WHAT THE TASK REQUIRES:
Reproduce every row below, with its request, and multiply each coordinate in the answers by 2.1, rounding to whole numbers with halves rounded up. Leave out the pictures.

┌─ RECORDS FOR THIS EXERCISE

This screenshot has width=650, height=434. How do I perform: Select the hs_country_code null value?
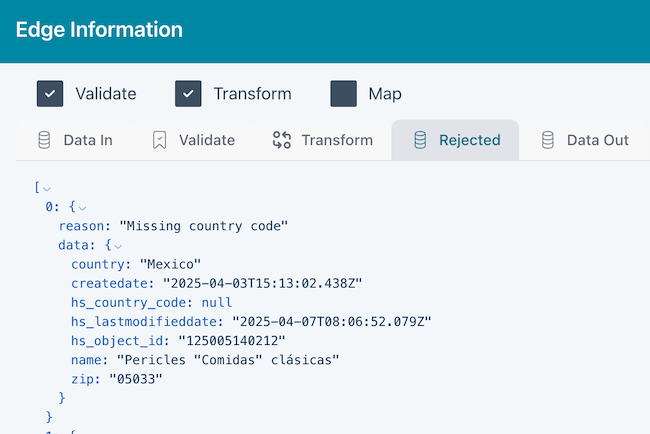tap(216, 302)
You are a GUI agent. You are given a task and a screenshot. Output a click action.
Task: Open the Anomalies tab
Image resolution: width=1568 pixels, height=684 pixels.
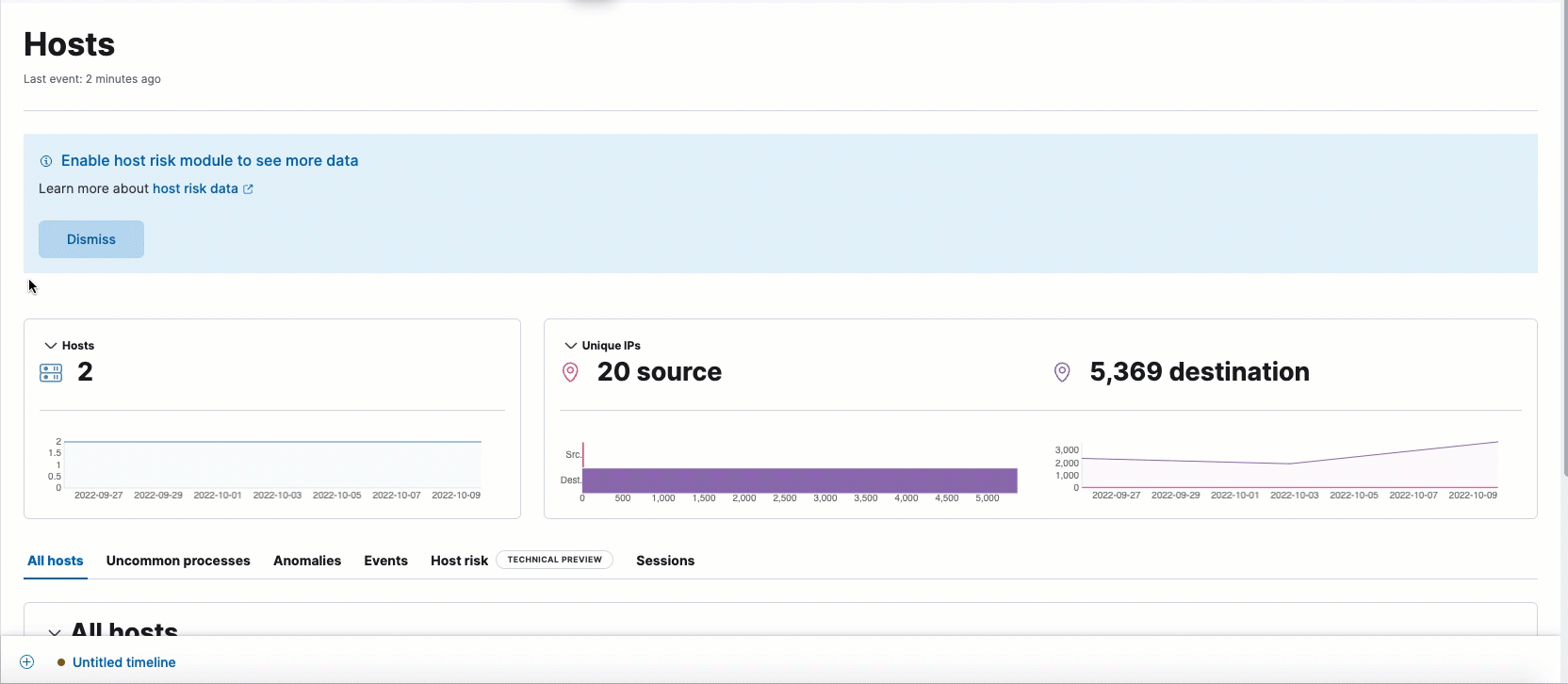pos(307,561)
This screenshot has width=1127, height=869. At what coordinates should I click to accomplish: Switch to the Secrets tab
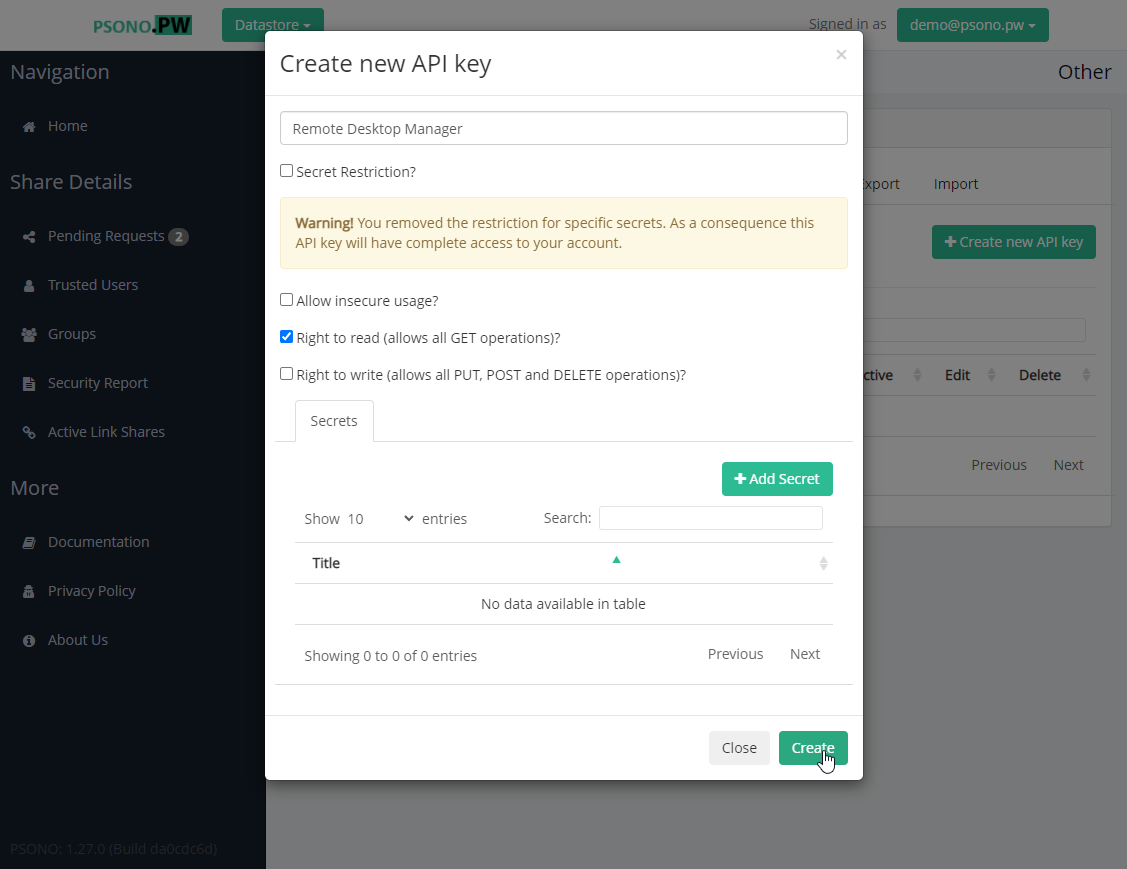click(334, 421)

└─

TASK ANSWER:
This screenshot has width=650, height=434. How do I perform: Select the hs_country_code null value?
tap(454, 634)
You are a GUI agent. You are given a task and a screenshot. Output a click action.
Task: Open the Anomalies tab
Image resolution: width=1568 pixels, height=684 pixels.
pos(645,1178)
This screenshot has width=1127, height=869. At what coordinates should I click to accomplish: Switch to the Secrets tab
click(701, 884)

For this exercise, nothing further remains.